Task prompt
Which materials does the passage on art forms say some modern painters incorporate into their artwork for texture? List every one.

Given passage
_ _ _

Collage is not painting in the strict sense since it includes other materials. Some modern
painters incorporate different materials such as sand, cement, straw, wood or strands of hair for
their artwork texture. Examples of this are the works of Elito Circa, Jean Dubuffet or Anselm
Kiefer.
Photography
Main article: Fine art photography
Photography as an art form refers to photographs that are created in accordance with the
creative vision of the photographer. Art photography stands in contrast to photojournalism,
which provides a visual account for news events, and commercial photography, the primary
focus of which is to advertise products or services.
Sculpture
Main article: Sculpture
Sculpture is the branch of the visual arts that operates in three dimensions. It is one of the
plastic arts. Durable sculptural processes originally used carving (the removal of material) and
modelling (the addition of material, as clay), in stone, metal, ceramics, wood and other
materials;
but since modernism, shifts in sculptural process led to an almost complete freedom of
materials and process. A wide variety of materials may be worked by removal such as carving,
assembled by welding or modelling, or moulded, or cast.
LIterary Arts
Literature is literally "acquaintance with letters" as in the first sense given in the Oxford English
Dictionary. The noun "literature" comes from the Latin word littera meaning "an individual written
character (letter)." The term has generally come to identify a collection of writings, which in
Western culture are mainly prose (both fiction and non-fiction), drama and poetry. In much, if not
all of the world, the artistic linguistic expression can be oral as well, and include such genres as
epic, legend, myth, ballad, other forms of oral poetry, and as folktale. Comics, the combination
of drawings or other visual arts with narrating literature, are often called the "ninth art" (le
neuvième art) in Francophone scholarship.

_ _ _

Provided material
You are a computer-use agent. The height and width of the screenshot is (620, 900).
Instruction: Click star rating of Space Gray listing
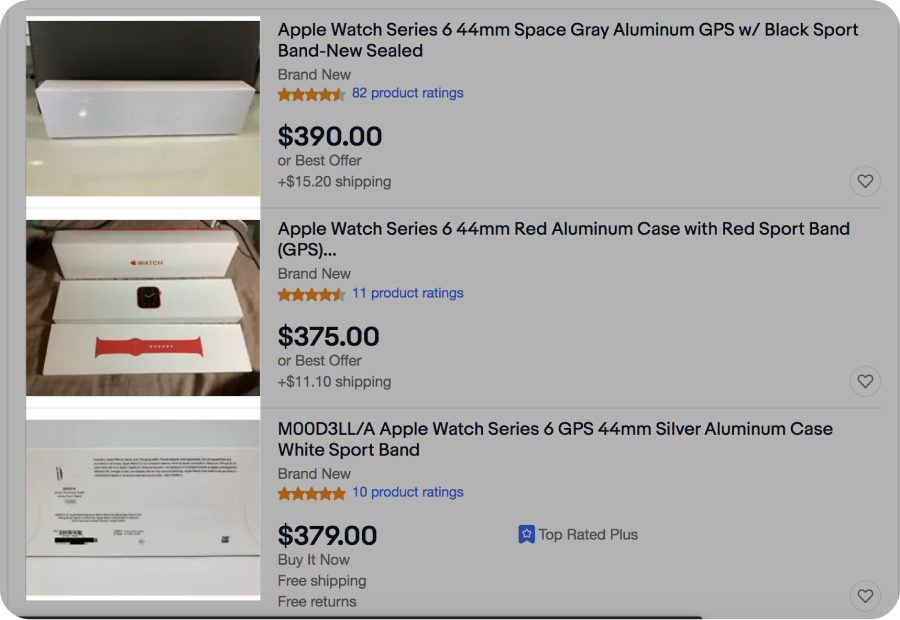point(312,94)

_ _ _

Solution for this problem
- sand
- cement
- straw
- wood
- strands of hair